___ Records to use ___

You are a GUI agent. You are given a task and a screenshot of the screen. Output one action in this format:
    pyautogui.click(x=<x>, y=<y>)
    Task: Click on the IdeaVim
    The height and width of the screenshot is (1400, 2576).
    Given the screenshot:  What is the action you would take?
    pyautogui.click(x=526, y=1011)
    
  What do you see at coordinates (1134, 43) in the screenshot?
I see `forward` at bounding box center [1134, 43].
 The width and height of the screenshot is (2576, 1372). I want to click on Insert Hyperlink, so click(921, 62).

___

(Challenge) Write out every line of the material above as a numbered list, leaving out any blank lines.

(Written answer)
1. You are a GUI agent. You are given a task and a screenshot of the screen. Output one action in this format:
2.     pyautogui.click(x=<x>, y=<y>)
3.     Task: Click on the IdeaVim
4.     The height and width of the screenshot is (1400, 2576).
5.     Given the screenshot:  What is the action you would take?
6.     pyautogui.click(x=526, y=1011)
7.   What do you see at coordinates (1134, 43) in the screenshot?
8. I see `forward` at bounding box center [1134, 43].
9.  The width and height of the screenshot is (2576, 1372). I want to click on Insert Hyperlink, so click(921, 62).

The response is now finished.